安全データシート

2,2,2-トリクロロ-1,1-ビス(4-クロロフェニル)エタノール

改訂日:2024-05-09版番号:1

1. 化学品及び会社情報

製品識別子

  • 製品名: 2,2,2-トリクロロ-1,1-ビス(4-クロロフェニル)エタノール
  • CB番号: CB8424167
  • CAS: 115-32-2
  • 同義語: 2,2,2-トリクロロ-1,1-ビス(4-クロロフェニル)エタノール

物質または混合物の関連する特定された用途、および推奨されない用途

  • 関連する特定用途: 農薬 (殺虫剤) (失効農薬) (NITE-CHRIPより引用)
  • 推奨されない用途: なし

会社ID

  • 会社名:Chemicalbook
  • 住所:北京市海淀区上地十街匯煌国際1号棟
  • 電話:400-158-6606

2. 危険有害性の要約

GHS分類

分類実施日
(物化危険性及び健康有害性)
R3.3.12、政府向けGHS分類ガイダンス (令和元年度改訂版 (ver2.0)) を使用
JIS Z7252:2019準拠 (GHS改訂6版を使用)

データセット:
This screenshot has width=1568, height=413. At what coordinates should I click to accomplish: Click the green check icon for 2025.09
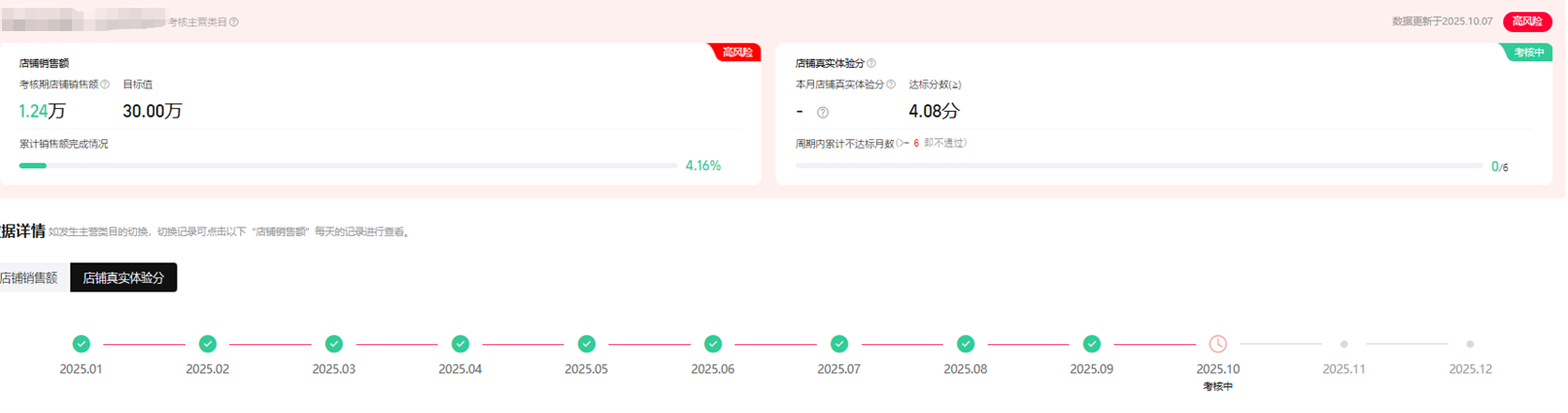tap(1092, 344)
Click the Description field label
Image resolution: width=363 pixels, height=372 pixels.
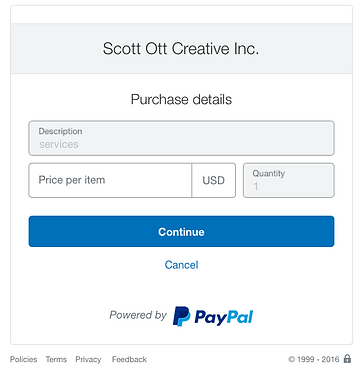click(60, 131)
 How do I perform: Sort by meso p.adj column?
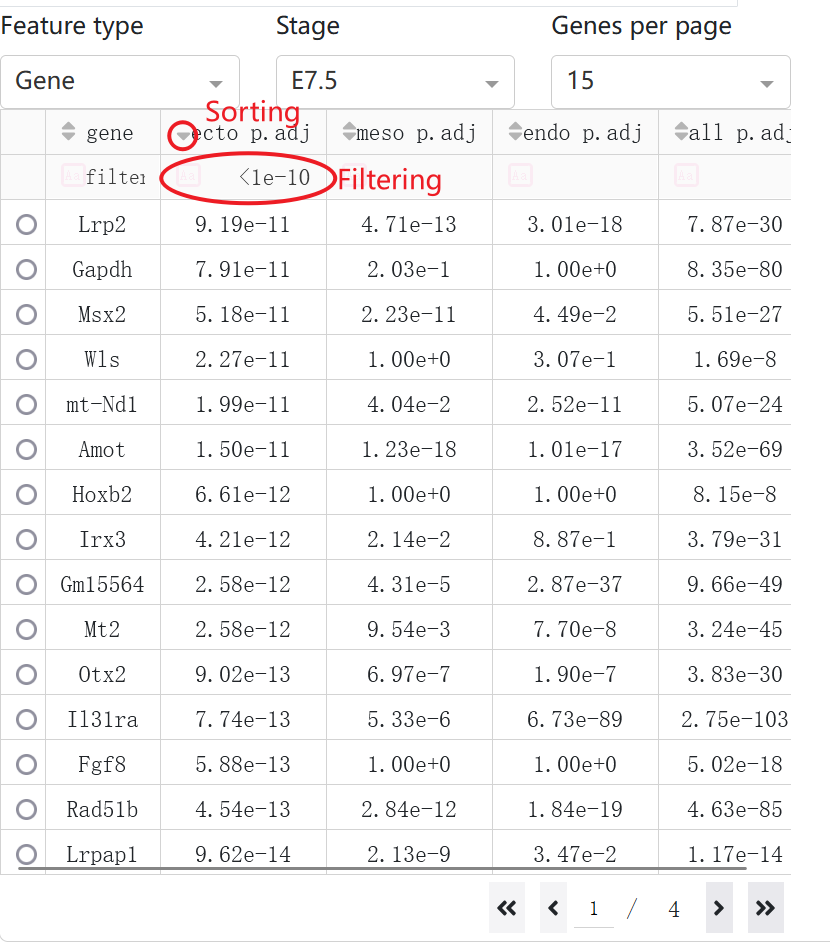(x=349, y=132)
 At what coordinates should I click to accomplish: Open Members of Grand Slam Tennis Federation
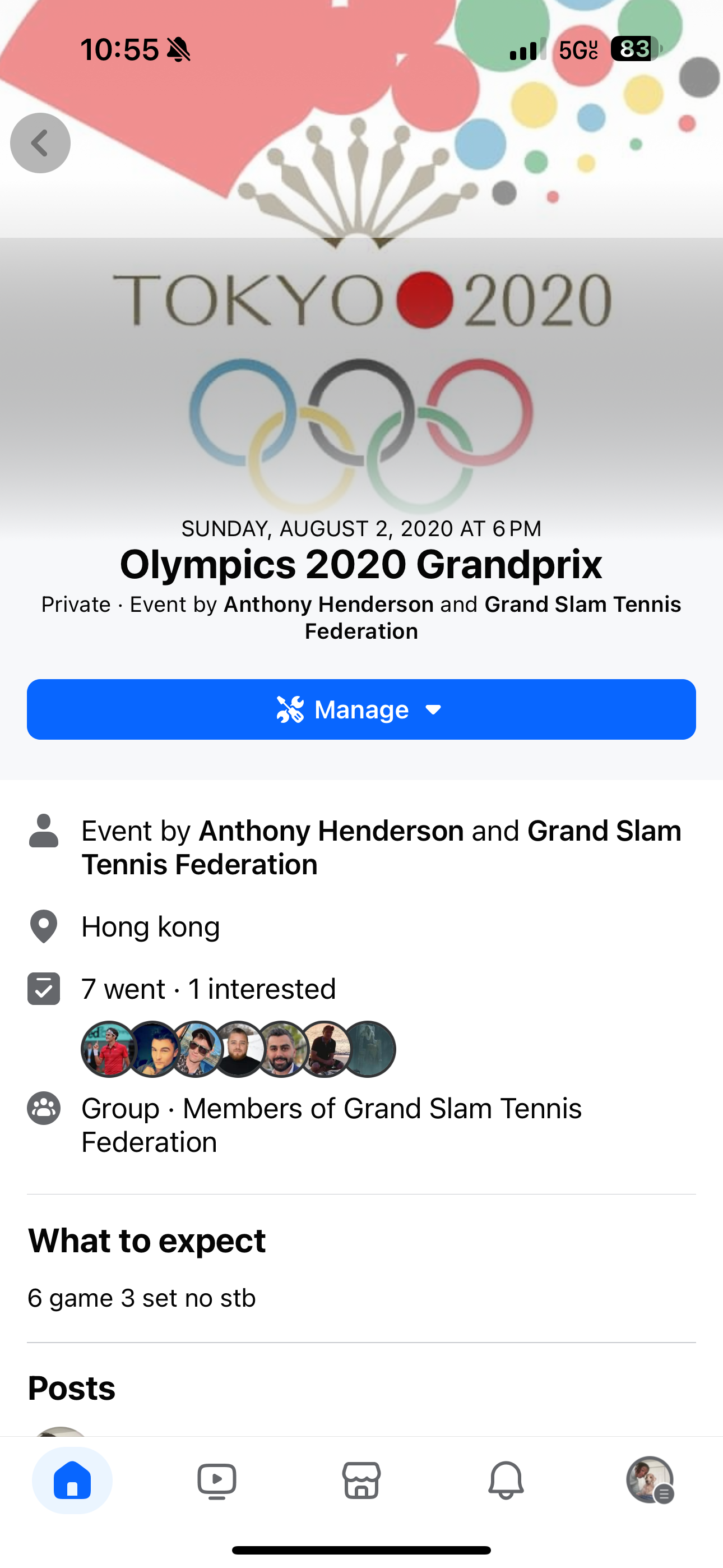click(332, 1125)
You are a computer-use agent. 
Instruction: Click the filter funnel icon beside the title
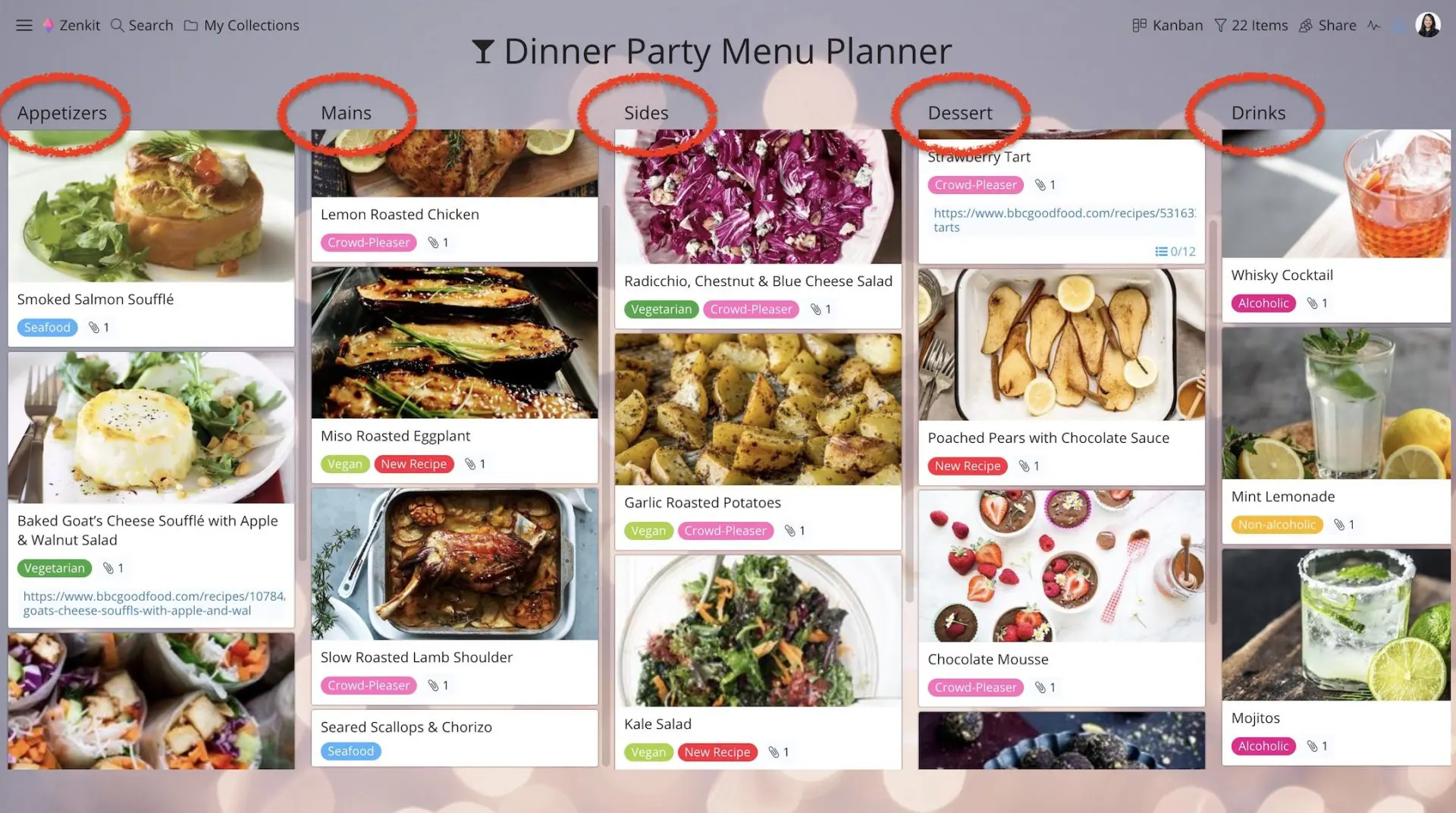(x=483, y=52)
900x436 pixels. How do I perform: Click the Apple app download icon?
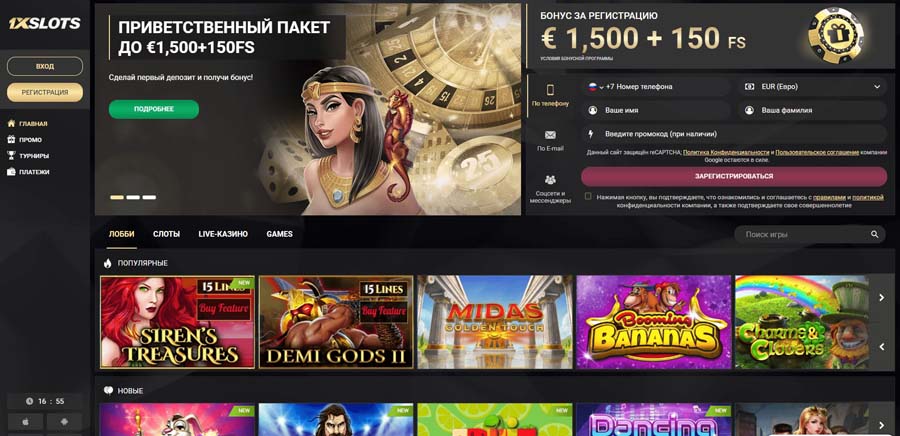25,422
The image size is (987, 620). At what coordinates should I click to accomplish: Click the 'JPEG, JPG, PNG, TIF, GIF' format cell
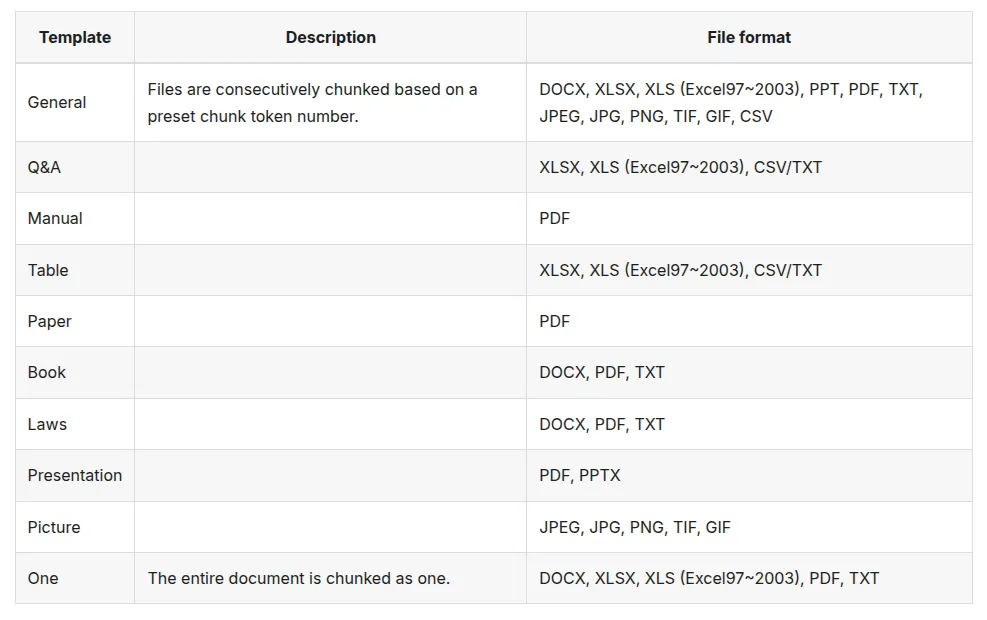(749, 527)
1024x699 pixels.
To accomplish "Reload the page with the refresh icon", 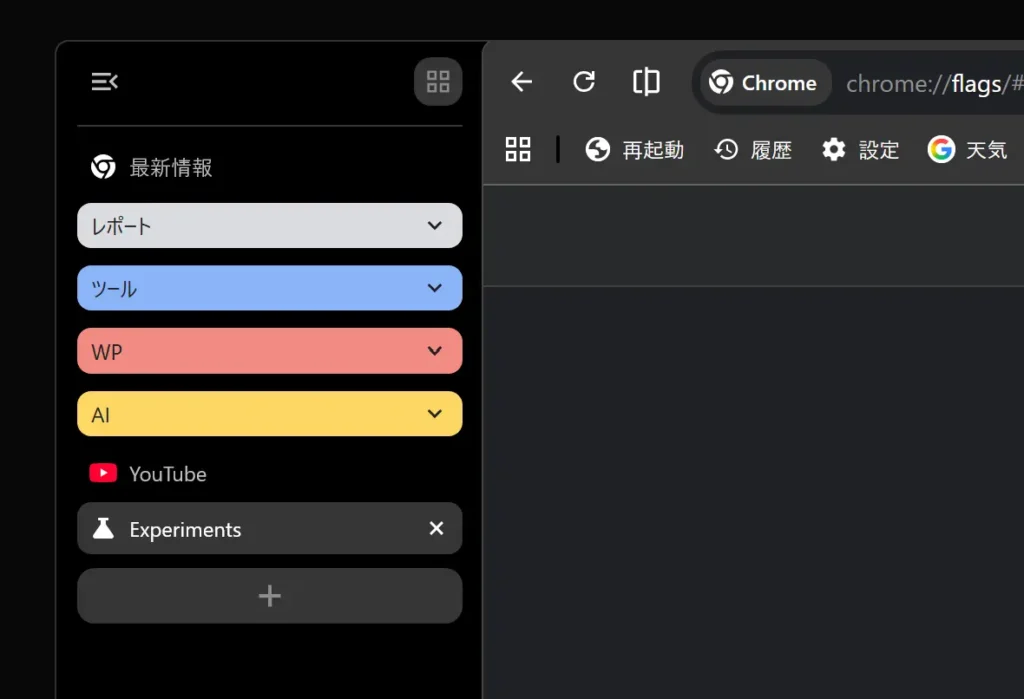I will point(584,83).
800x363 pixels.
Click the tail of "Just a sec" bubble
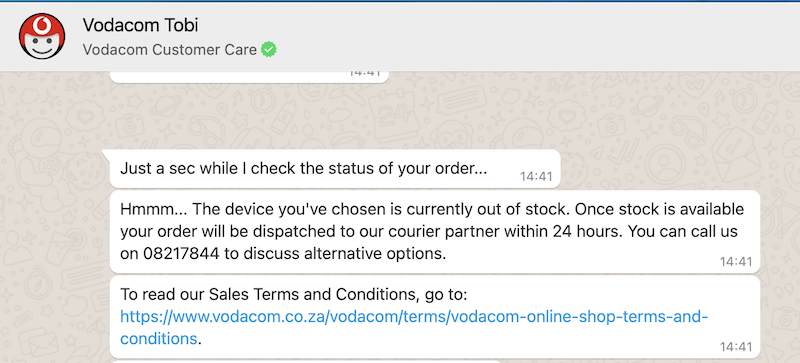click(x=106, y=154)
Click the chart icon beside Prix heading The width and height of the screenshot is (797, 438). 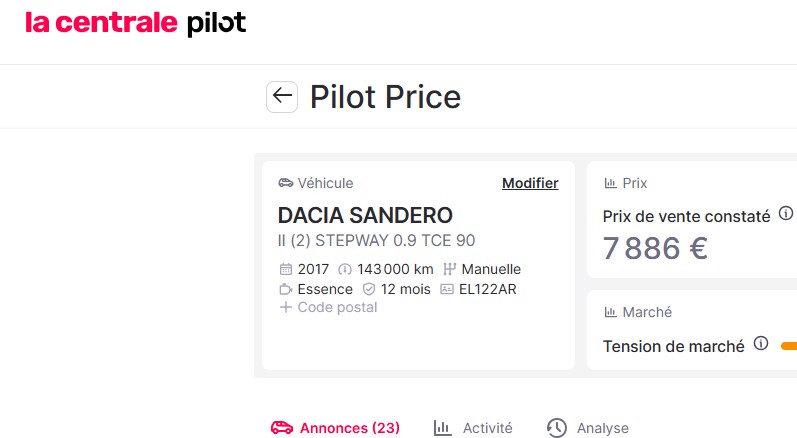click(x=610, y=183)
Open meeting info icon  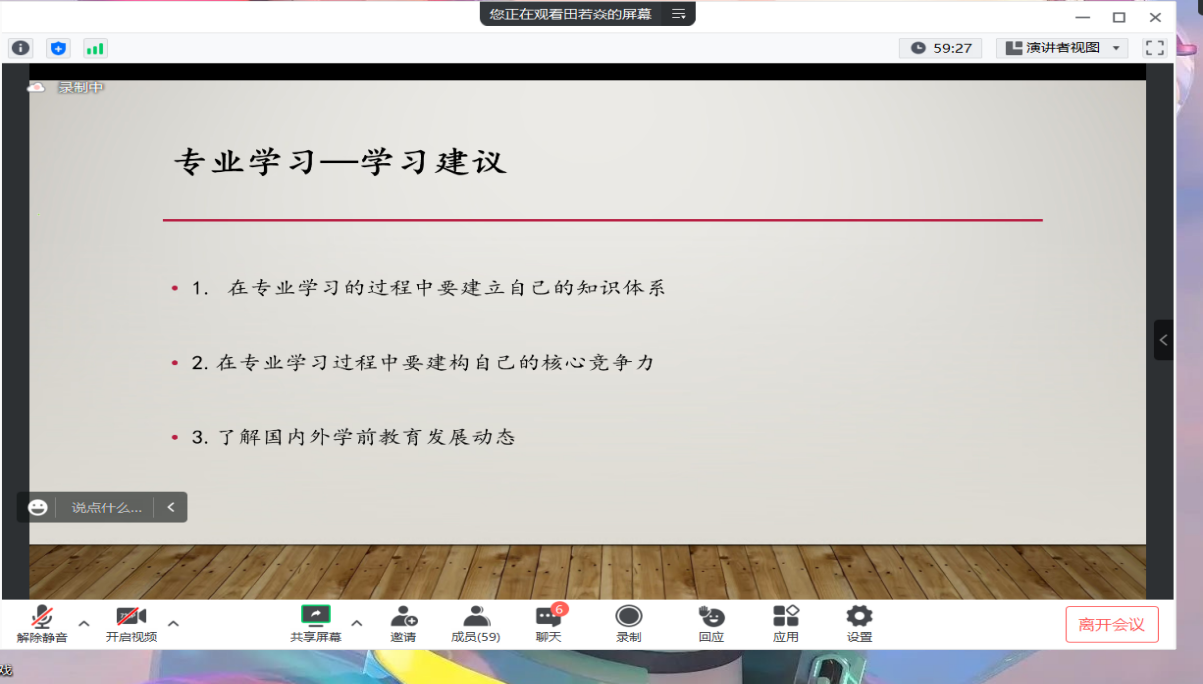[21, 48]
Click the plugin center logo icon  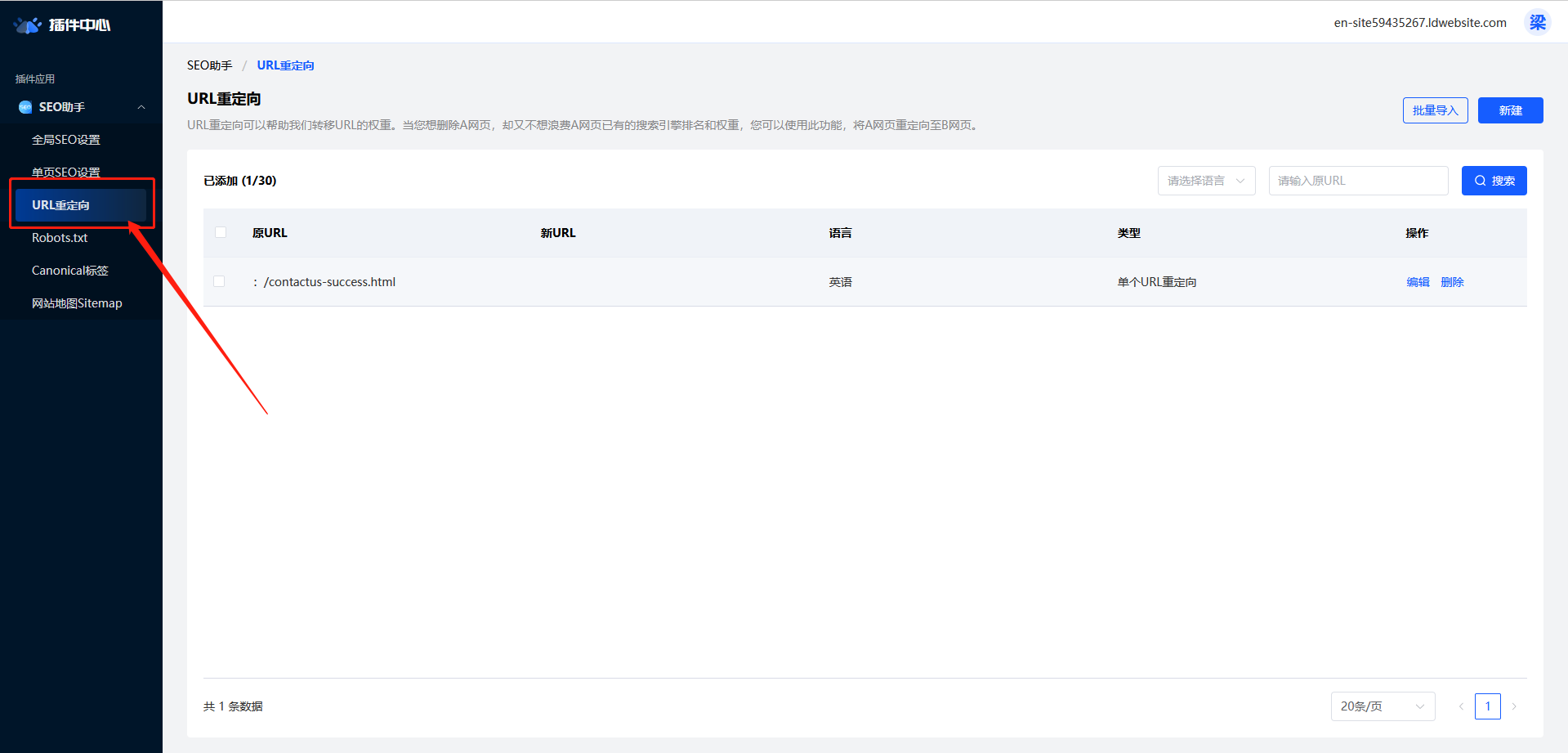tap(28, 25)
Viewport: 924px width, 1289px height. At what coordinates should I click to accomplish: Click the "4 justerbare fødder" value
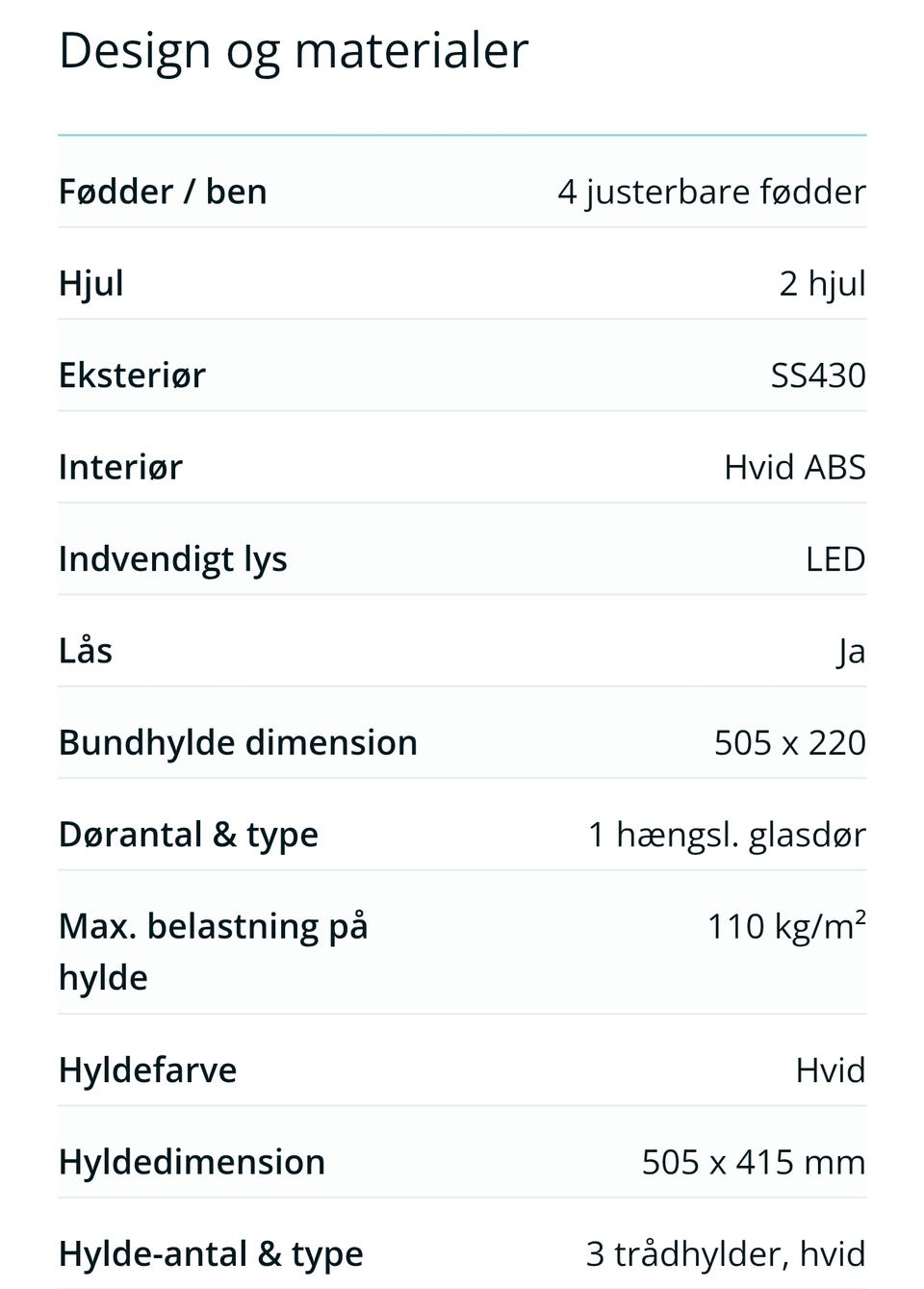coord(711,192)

課題一覧:
1. 安全データシートについて、次の問いに答えよ。
(a) CAS番号は何か。
(b) 推奨されない用途として何が挙げられているか。
(c) GHS分類はどの日本産業規格に準拠しているか。
2. 安全データシートのうち、「1. 化学品及び会社情報」から始まり「(殺虫剤) (失効農薬) (NITE-CHRIPより引用)」までの部分を、一字も変えずに書き写せ。

解答:
1.
(a) 115-32-2
(b) なし
(c) JIS Z7252:2019

2.
1. 化学品及び会社情報

製品識別子

  • 製品名: 2,2,2-トリクロロ-1,1-ビス(4-クロロフェニル)エタノール
  • CB番号: CB8424167
  • CAS: 115-32-2
  • 同義語: 2,2,2-トリクロロ-1,1-ビス(4-クロロフェニル)エタノール

物質または混合物の関連する特定された用途、および推奨されない用途

  • 関連する特定用途: 農薬 (殺虫剤) (失効農薬) (NITE-CHRIPより引用)